У меня сердце забилось чаще. Конечно, не узнать Иру я не мог. Это она ждала меня и постоянно вращала головой, не зная откуда меня ожидать. Не доходя до Ирины метров пятьдесят, я остановился, повернулся к караульным и спросил:
– Мужики, вы все поняли? Сменитесь сами, я караульных первой смены по телефону предупредил и разбудил, кто спал. Поэтому заминки не будет со сменой, там без этих штучек «караульный такой-то пост сдал», а сменились и неспеша уже назад, чтобы те орёлики шли сюда. Поняли? Неспеша. Они должны быть здесь где-то в 22—15. Всё, вперед. Не останавливаться, кто быто не был, если будет останавливать. Вперёд, за вами будущее флота.
Караульные продолжили путь по маршруту, я свернул влево и подошёл в Ире. Та стояла с растопыренными глазами, не ожидая увидеть меня таким здесь.
– Ты меня в плен будешь брать, морячок? Я согласна на плен, если ты будешь всегда со мной рядом.
– Ну, конечно, буду рядом, пока смерть не разлучит нас.
– Ну, зачем о грустном, какие наши годы, милый?!
– Ты права, дорогая. Пошли вот туда, обойдём немного собор справа, там есть скамья и с площади нас не видно. А тут на виду, как-то не очень, тем более что я на службе и с оружием.
Мы прошли за собор, где на скамью, под ещё пока не ожившем после зимы деревом, падала тень от фонарей, расположенных на площади. Присели. Я снял автомат с плеча и перебросив через спинку, прислонил к скамье, подсумок с рожками патронов к автомату и планшет с образцами печатей повесил на угол спинки скамьи, выполненный из чугунного литья с орнаментом.
– Иди ко мне! Я так по тебе соскучился, – растопырив объятья, подсунулся ближе к своей девушке.
– И я…, – только и успела ответить Иришка, как наши уста надолго замкнулись в нежном и следом за ним уже страстном поцелуе, вызывающем душевные волнения и потаённые желания.
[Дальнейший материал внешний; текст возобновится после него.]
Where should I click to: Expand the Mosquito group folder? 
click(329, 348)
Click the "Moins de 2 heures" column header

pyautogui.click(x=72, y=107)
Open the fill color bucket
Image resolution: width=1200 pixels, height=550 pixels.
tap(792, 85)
Шкодливые руки нашли быстро лазейку между пуговицами весеннего укороченного пальтишка, после чего полы его приподнялись и оголили красивые колени и аппетитные бедра. Кровь, в избытке выталкиваемая сердцем не просто поступала в первую очередь но и питала кору головного мозга, она пробуждала желания, которые необходимо было контролировать и вовремя пресекать, хоть это и было очень трудно сделать.
Какое счастье, я вам скажу, что в те годы девушки практически не носили брюки даже зимой. Всё-таки имеется большое отличие и особое удовольствие ласкать девичьи бедра через чулки, даже тёплые, чем через брюки или, тем более джинсы. И ещё оставалась «догнать» упущенной, проверив, на всякий случай, колени и опуститься ниже, вплоть до высоких сапог. А обратное движение вверх, высота «подъёма» зависела от строгости и расположения хозяйки того, в чему вы стремились, были нацелены и позволяла ваша распущенность.
В этом плане, у меня, хоть и не с первого раза, но «тормоза срабатывали» неплохо. Пять раз повторять одно и тоже мне не нужно было, я со второго понимал, так как третий мог оказаться последним, на сегодня, как минимум, пока хозяйка недоступных «вершин» не станет менее строгой и ей вновь захочется ласки, а этого добра и в душе моей и в моих, не успевших загрубеть от работы с высокими температурами или другими вредными факторами.